Electrostatics
Easy Overview
Ever rubbed a balloon on your hair and watched it stick to the wall? That's static electricity — the same force that causes lightning bolts. This chapter is about charges at rest: why they attract or repel, how to calculate the force between them, and what happens when you bring charges near conductors. It's the foundation of all electricity.
Coulomb's Law — The Force Between Charges
Like charges repel, opposite charges attract. The force between two point charges is F = k q₁q₂ / r², where k = 1/(4πε₀) ≈ 9 × 10⁹ N·m²/C². ε₀ is the permittivity of free space (8.85 × 10⁻¹²). The force is along the line joining the charges. Coulomb's law looks just like Newton's gravity law — but charges can attract or repel, while gravity only attracts.
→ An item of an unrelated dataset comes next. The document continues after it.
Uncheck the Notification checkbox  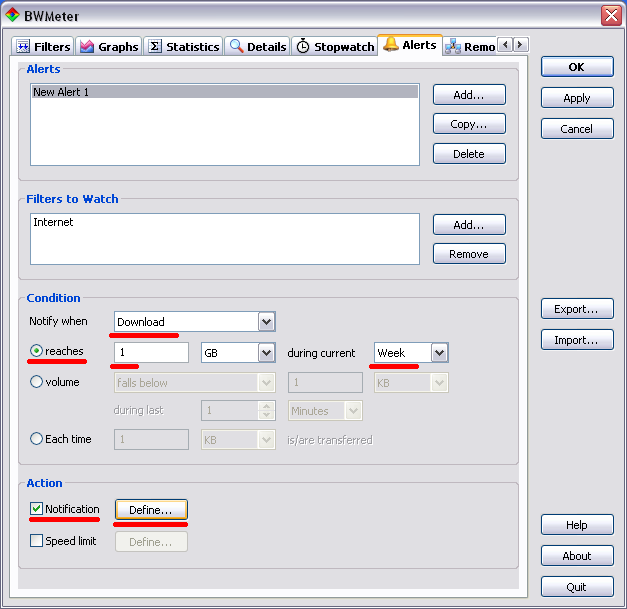point(37,509)

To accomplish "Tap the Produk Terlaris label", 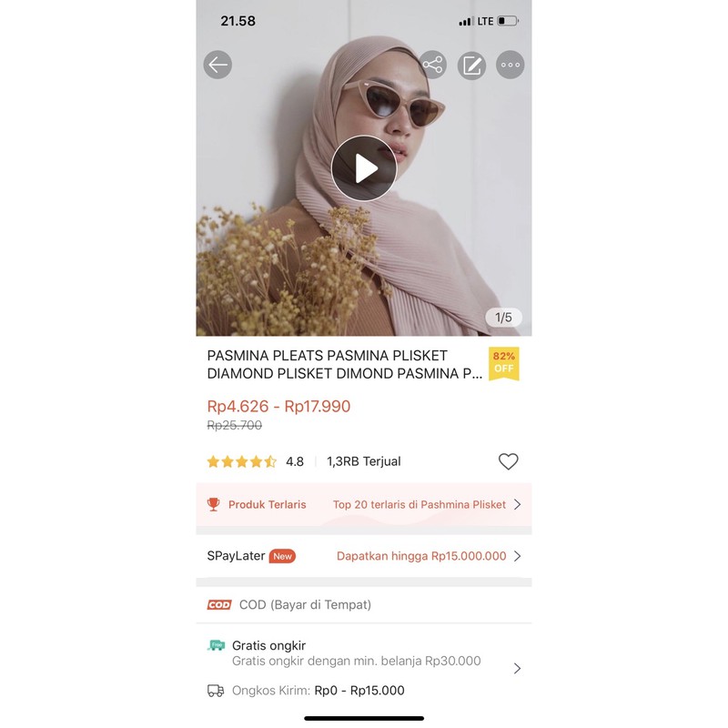I will click(x=267, y=505).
Electric Field — The Invisible Influence
An electric field is the region around a charge where it exerts force on other charges. E = F/q₀ (force per unit test charge). For a point charge, E = kQ/r², directed radially outward (positive) or inward (negative). Electric field lines start from positive charges and end on negative charges. They never cross. The denser the lines, the stronger the field. It's like a wind map showing which way a charge would feel a push.
Electric Potential — Voltage for Short
Electric potential V is the work done per unit charge to bring a test charge from infinity to that point. V = kQ/r for a point charge. Potential difference ΔV = W/q — that's what we call voltage. Charges flow from higher potential to lower potential. Equipotential surfaces connect points with the same potential — no work is done moving a charge along them. They're perpendicular to electric field lines.
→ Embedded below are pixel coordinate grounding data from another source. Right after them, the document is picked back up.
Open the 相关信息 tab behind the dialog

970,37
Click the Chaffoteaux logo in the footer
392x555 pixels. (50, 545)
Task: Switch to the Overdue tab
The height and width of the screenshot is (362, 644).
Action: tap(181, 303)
Capacitors — Storing Charge
A capacitor stores electrical energy. The simplest is two parallel plates: C = ε₀A/d, where A is plate area, d is separation. Capacitance C = Q/V — how much charge it holds per volt. Dielectrics are insulators that increase capacitance when placed between plates (by a factor of κ, the dielectric constant). Energy stored in a capacitor: U = ½CV² = ½QV. Capacitors in parallel add: C_total = C₁ + C₂ + ... In series: 1/C_total = 1/C₁ + 1/C₂ + ...
Gauss's Law — The Big Picture
Gauss's law says the total electric flux through a closed surface equals the charge enclosed divided by ε₀. Φ = ∮ E·dA = q_enclosed / ε₀. It sounds abstract, but it makes calculating fields for symmetrical charge distributions super easy. For example, the field outside a uniformly charged sphere is the same as if all charge were at the center. It's a shortcut — skip messy integrals when you have symmetry.
Key Points
- •Coulomb's law: F = k q₁q₂ / r², k = 9×10⁹ N·m²/C²
- •Electric field E = F/q₀, direction from + to −
- •Potential V = kQ/r, Potential difference = work/charge
- •Capacitance C = Q/V, Parallel plate: C = ε₀A/d
- •Dielectric increases capacitance by factor κ
- •Capacitors in parallel: C_total = C₁ + C₂ + ..., in series: 1/C_total = 1/C₁ + 1/C₂ + ...
- •Gauss's law: Φ = q_enclosed / ε₀
- •Electric field inside a conductor is zero (electrostatic equilibrium)
Practice Questions
- Two charges 5 μC and −3 μC are placed 20 cm apart. Find the force between them.
- Derive an expression for the capacitance of a parallel plate capacitor with a dielectric slab.
- State Gauss's law and use it to find the electric field due to an infinitely long charged wire.
- Three capacitors 2 μF, 3 μF, and 5 μF are connected in series to a 12 V battery. Find total capacitance and charge on each.